In air-to-air combat, getting a missile off the rail is infinitely more complex than starting your car. The weapon needs to actually come off of the pylon, the rocket motor needs to ignite, and then it needs to successfully guide to the target. Ever had your car not start? Remember how frustrating that is? Needless to say, missiles don’t always work. Fighter pilots need to be ready to follow up with the gun.
Gunfighting in the air brings about a different set of challenges; it’s more complex than simply a race to fire the first missile. Previously, we talked about how F-16 pilots hold a relatively high speed in order to maximize turn rate and point first. In a gunfight, however, excess speed can be a bad thing—think “hit the brakes and he’ll fly by”…sort of. The defender will intentionally bleed airspeed in an attempt to force an overshoot.

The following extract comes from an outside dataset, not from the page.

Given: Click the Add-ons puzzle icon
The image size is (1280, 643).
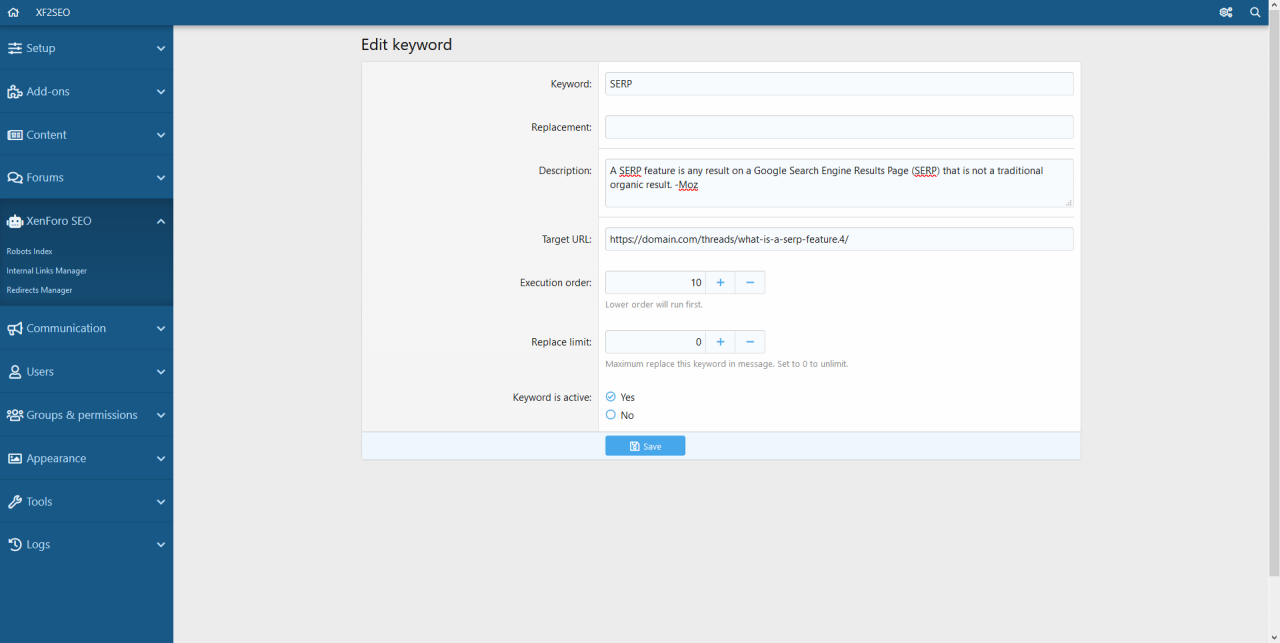Looking at the screenshot, I should tap(14, 91).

And the shooter, instead of zipping around the corner at 400 knots, needs to match the defender and slow down—often below 200 knots, which is very, very slow in a fighter.
When you’re dogfighting in an F-16, a major reason it’s so critical to slow down during a gunshot is that all gunshots are taken in lead. This means that the shooter is pointing in front of the defender, essentially on a collision course, and therefore the range between the fighters has a tendency to collapse very quickly. The shooter must point in lead because the bullets take a few seconds to reach the enemy, and therefore the shooter must point (aim) where the MiG will be in 2-3 seconds. If the shooter has excess airspeed and is in this lead pursuit, now he’s in danger of losing the offensive altogether and flying in front of the enemy—that is, unless his bullets hit home.
This transition from high to low speed is very often a one-way door. It’s easy to bleed energy off, but difficult to regain for a variety of reasons. Because of this, pilots must be very judicious about maintaining their energy, cashing in airspeed only when necessary to survive or when preparing to kill. Some call this trade-off ‘fighter pilot economics’, and it is a fundamental concept in short-range air combat.
John Boyd recognized the critical nature of energy management in air combat, and built an entire science around it. His energy-maneuverability theory explains turn performance and energy bleed at any given airspeed and G-loading, and his charts are still used to identify strengths and weaknesses of various aircraft and to create gameplans to win dogfights.